Also by way of postscript, it is perhaps also worth noting that Arnold Schwarzenegger, since he left the governor’s office almost nine years ago now, has continued rightly to grow in public stature. Writing a decade after Bobby Kennedy’s assassination in 1978 in his book, Robert Kennedy and His Times, the American historian, Arthur M. Schlesinger, commenting in the foreword, said Kennedy “possessed to an exceptional degree what T. S. Eliot called an ‘experiencing nature.’ History changed him, and, had time permitted, he might have changed history. His relationship to his age makes him, I believe, a ‘representative man’ in Emerson’s phrase – one who embodies the consciousness of an epoch, who perceives things in fresh lights and new connections, who exhibits unsuspected possibilities of purpose and action to his contemporaries.”https://soundingsjohnbarker.wordpress.com/2015/06/05/1968-bobby-kennedy-described-by-arthur-schlesinger-as-one-of-ralph-waldo-emersons-representative-men-for-his-times/). While Arnold Schwarzenegger is no Bobby Kennedy, I think some of what Schlesinger said about the former might be applied to the latter.
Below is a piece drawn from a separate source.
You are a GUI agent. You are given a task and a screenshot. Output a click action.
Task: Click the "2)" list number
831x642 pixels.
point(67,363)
In reality, editorial writers get paid to reflect and prognosticate for posterity’s sake, especially as years, decades, centuries or millenniums come to an end or advance to new ones.  As managing editor of The Independent in Brighton, Ontario, I ended my Jan. 5, 2005 editorial, headlined, “A world that is divided” with the equally cheery closing paragraph, “Disconnectedness is another word for feelings of ennui, angst, malaise and nihilism. It is corrosive and poisonous to the human spirit … a feeling of disconnectedness and marginalization economic or otherwise sows the seeds for despair and violence.”(http://www.eastnorthumberland.com/news/news2005/January/editorial050105.html)
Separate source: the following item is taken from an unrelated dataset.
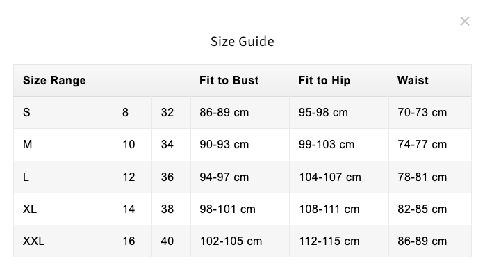
Task: Click the M size row label
Action: click(x=28, y=144)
“Calendars – like decades – are fairly arbitrary constructions in any event,” I wrote at the Thompson Citizen on Dec. 30, 2009. “If nothing else, Jan. 1 has the distinction of being an important psychological marker as the first day of the year in both the Julian and Gregorian calendars, the former promulgated by Julius Caesar in 46 B.C., the latter by Pope Gregory XIII in A.D. 1582.

“As for decades, they may or may not coincide with a chronological 10-year period. Few would mark the start of Sixties as Jan. 1, 1960, when Dwight D. Eisenhower was still president of the United States. Many historians will tell you the Sixties arrived during that brief interval between the assassination of President John F. Kennedy in Dallas on Nov. 22, 1963 and the British Invasion of the Beatles for their first North American tour three months later in February 1964.
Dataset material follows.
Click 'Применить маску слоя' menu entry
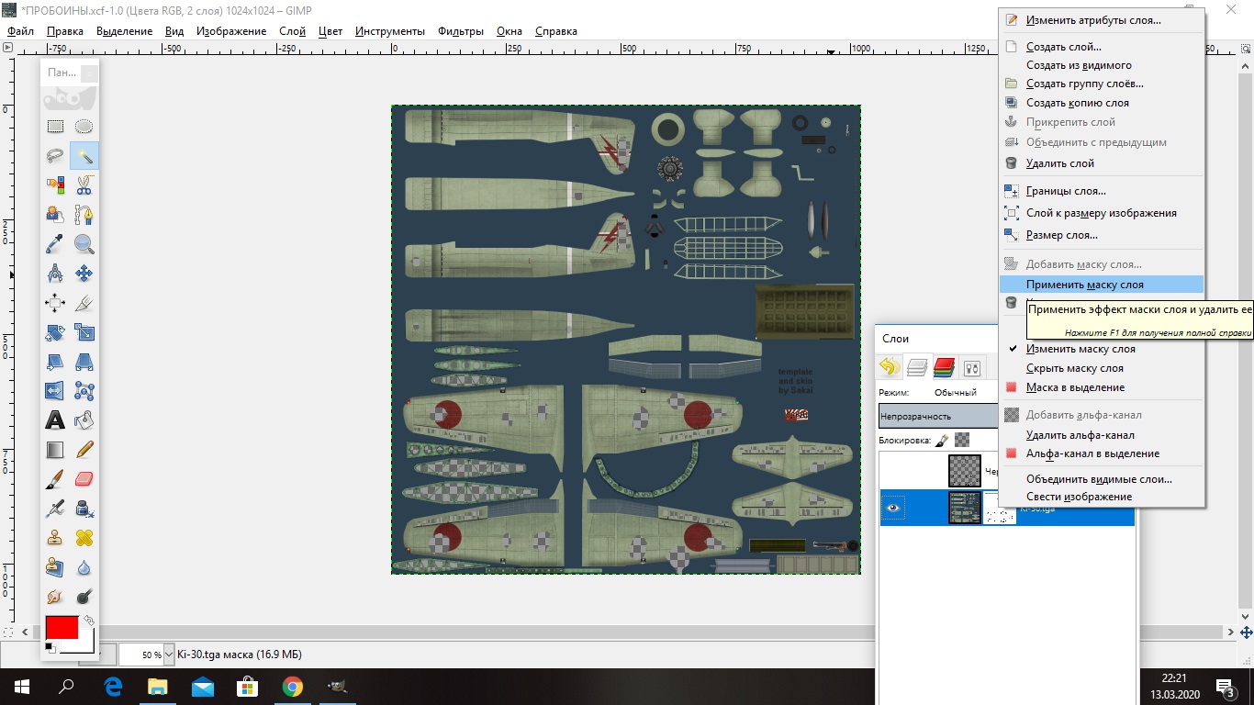The image size is (1254, 705). (1084, 285)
As for the first sign of the Sixties, many of those same historians will tell you it was the disappearance of men’s fedoras – almost overnight – with the inauguration of the bareheaded Kennedy as president in January 1961. As for the end of the Sixties, well, let’s place that between Woodstock’s peace, love and music in the mud in August 1969 and the Rolling Stones Altamont Speedway Free Festival and Hells Angels concert security violence of Dec. 6, 1969. The death of 18-year-old Meredith Hunter pretty much ended the 1960s, in this case both psychically and chronologically.”

Still, I noted that even among editorial writers who consider themselves gifted prognosticators, “the wiser ones have the good sense the following December not to look back and see how many came true.”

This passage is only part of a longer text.